» **Written exercise**
State how many of the lines below contain the word "Expand", giving only the number.

Start Excerpted data

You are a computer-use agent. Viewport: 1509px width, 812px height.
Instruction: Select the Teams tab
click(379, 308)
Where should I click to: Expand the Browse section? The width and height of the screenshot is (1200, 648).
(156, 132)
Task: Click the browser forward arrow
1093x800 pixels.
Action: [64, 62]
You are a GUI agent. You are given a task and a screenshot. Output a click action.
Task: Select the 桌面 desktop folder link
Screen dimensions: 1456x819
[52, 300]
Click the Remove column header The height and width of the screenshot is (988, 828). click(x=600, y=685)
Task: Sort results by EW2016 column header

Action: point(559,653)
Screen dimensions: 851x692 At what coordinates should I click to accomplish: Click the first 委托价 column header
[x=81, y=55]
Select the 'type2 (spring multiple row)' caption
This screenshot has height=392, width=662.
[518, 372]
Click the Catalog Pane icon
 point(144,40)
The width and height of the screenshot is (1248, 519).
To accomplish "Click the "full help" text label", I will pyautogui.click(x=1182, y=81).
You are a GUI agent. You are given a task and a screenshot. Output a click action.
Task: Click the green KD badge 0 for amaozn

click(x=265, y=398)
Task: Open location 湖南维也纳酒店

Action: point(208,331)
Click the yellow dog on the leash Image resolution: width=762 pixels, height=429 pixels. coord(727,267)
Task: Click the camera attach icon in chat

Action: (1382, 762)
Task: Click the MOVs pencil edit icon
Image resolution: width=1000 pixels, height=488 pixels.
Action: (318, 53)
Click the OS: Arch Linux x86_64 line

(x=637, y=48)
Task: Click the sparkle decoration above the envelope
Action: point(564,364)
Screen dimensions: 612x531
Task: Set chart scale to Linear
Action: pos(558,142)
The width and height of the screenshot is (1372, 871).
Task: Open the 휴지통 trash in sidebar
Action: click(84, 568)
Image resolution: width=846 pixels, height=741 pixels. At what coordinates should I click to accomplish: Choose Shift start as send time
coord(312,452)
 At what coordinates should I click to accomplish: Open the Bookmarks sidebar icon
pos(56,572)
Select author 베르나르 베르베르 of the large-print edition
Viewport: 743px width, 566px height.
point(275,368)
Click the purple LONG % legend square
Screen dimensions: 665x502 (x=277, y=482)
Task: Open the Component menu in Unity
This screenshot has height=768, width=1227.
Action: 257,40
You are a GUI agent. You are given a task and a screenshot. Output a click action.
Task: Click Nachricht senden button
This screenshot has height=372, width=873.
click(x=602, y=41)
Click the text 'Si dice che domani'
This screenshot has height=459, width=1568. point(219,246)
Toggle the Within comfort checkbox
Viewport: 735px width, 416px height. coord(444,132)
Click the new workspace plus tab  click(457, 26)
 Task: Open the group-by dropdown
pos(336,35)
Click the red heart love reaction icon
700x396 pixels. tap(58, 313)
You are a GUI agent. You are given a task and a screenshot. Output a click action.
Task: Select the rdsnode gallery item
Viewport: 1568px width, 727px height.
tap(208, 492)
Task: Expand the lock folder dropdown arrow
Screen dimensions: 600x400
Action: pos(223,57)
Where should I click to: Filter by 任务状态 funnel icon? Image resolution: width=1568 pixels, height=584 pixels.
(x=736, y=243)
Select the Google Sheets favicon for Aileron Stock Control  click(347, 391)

End Excerpted data

» **Answer to the task**
2